Ele tem falado diariamente no templo, mas então sua malícia foi derrotada, suas armadilhas se despedaçaram e o povo testemunhou sua exposição. Mas tudo isso fazia parte de Seu sofrimento predito, para Quem não só a dor, mas a injustiça foi predita, Quem deveria ser tirado da prisão e do julgamento.
Foi um protesto elevado. Mostrava quão pouco o perigo e a traição poderiam perturbar Sua consciência, e quão claramente Ele discernia o cálculo de Seus inimigos.
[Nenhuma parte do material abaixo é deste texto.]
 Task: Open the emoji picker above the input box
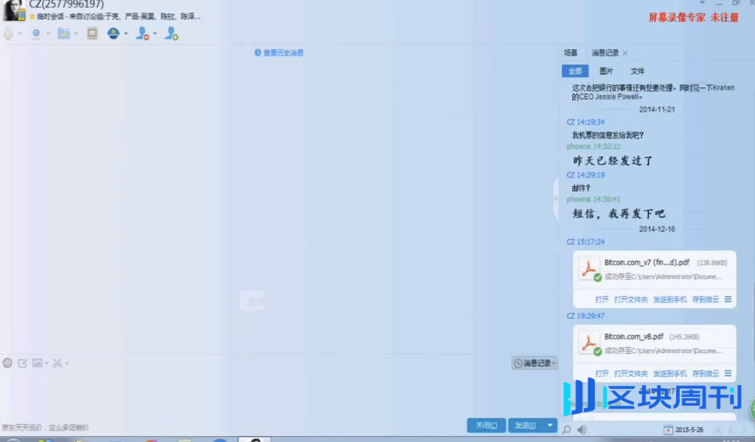(x=7, y=363)
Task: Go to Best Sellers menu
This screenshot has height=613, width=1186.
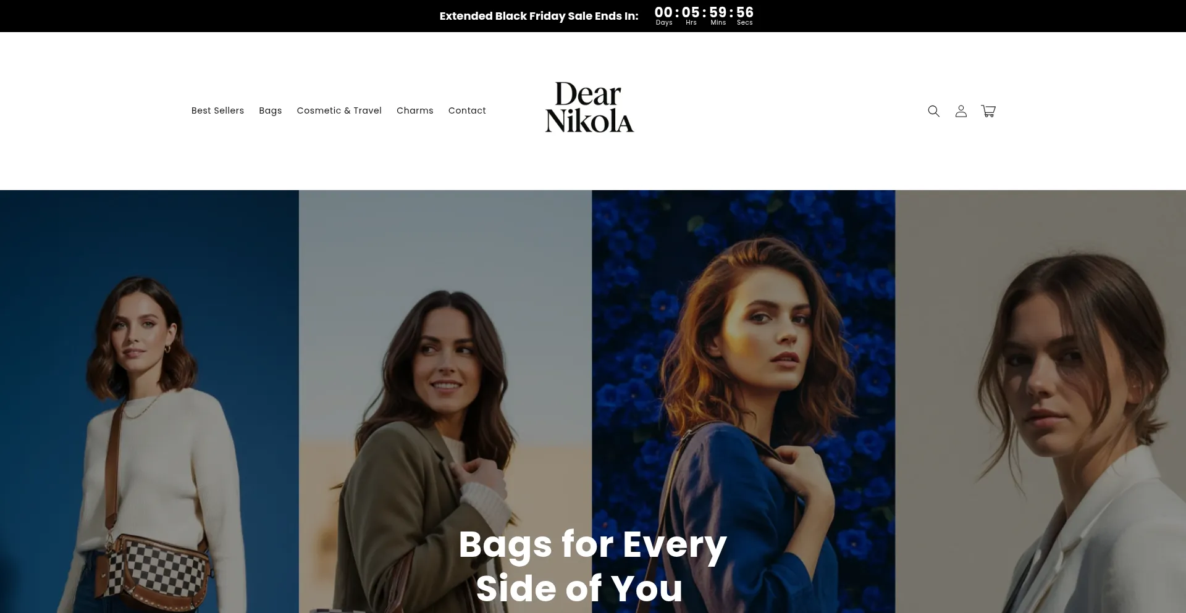Action: [217, 111]
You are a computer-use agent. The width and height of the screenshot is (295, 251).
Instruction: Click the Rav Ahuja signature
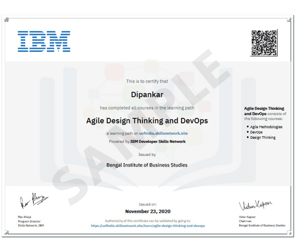[x=34, y=200]
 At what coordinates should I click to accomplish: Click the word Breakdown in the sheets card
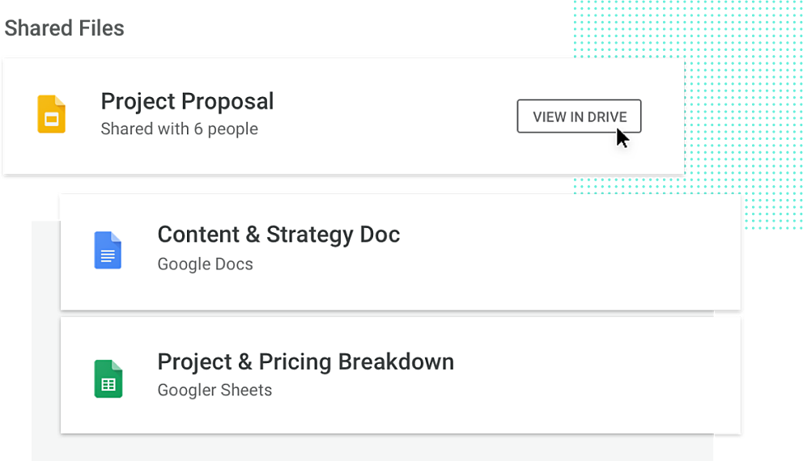[396, 362]
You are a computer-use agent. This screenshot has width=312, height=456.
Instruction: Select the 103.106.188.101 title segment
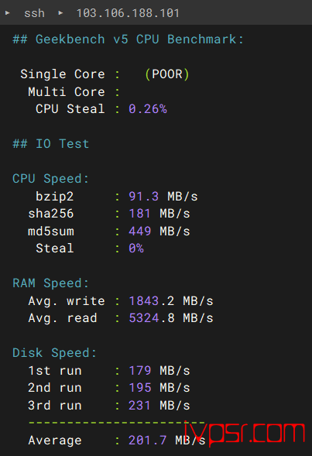point(128,13)
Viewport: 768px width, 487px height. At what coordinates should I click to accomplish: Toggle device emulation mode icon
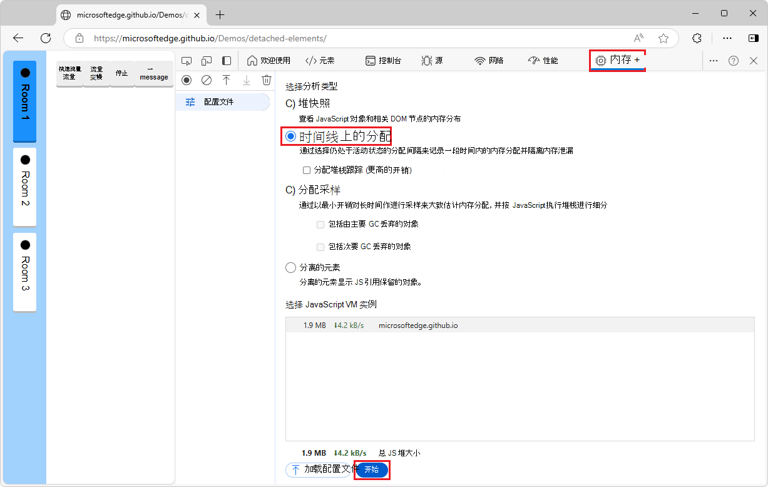[x=207, y=61]
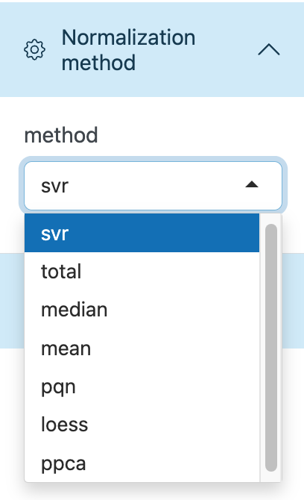Click the gear icon beside Normalization method
Image resolution: width=304 pixels, height=500 pixels.
34,50
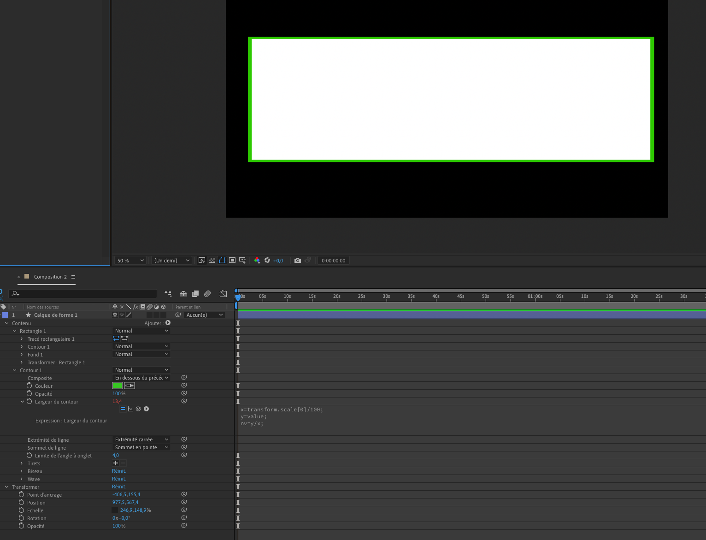The width and height of the screenshot is (706, 540).
Task: Click the Composition mini-flowchart icon
Action: (x=168, y=294)
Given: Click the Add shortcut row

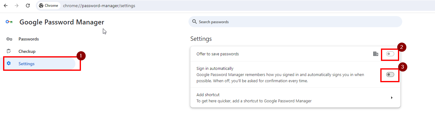Looking at the screenshot, I should 295,98.
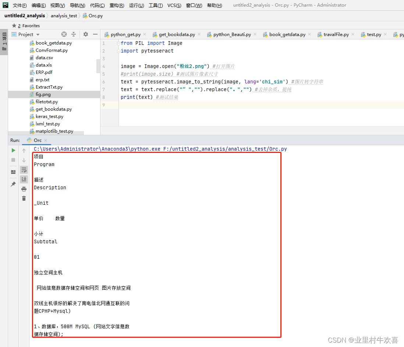Expand the analysis_test breadcrumb folder
The height and width of the screenshot is (347, 404).
(64, 16)
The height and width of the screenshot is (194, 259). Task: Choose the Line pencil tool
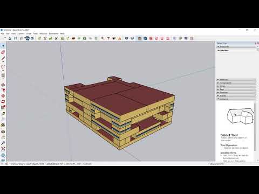(3, 59)
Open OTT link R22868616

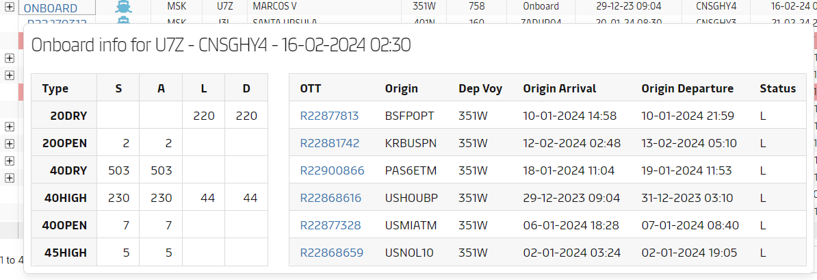[x=330, y=198]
Neste momento de rendição inconfundível, Seus discípulos O abandonaram e fugiram. Um jovem de fato O seguiu, saltando às pressas de seu cochilo em alguma cabana adjacente e envolto apenas em um pano de linho. Mas ele também, quando apreendido, fugiu, deixando sua única cobertura nas mãos dos soldados.
Este jovem pode ter sido talvez o próprio evangelista, de quem sabemos que, alguns anos depois, ele se juntou a Paulo e Barnabé no início, mas os abandonou quando sua jornada se tornou perigosa.
É pelo menos tão provável que o incidente seja registrado como um clímax pitoresco daquele pânico absoluto que deixou Jesus pisando no lagar sozinho, abandonado por todos, embora Ele nunca tenha abandonado nenhum.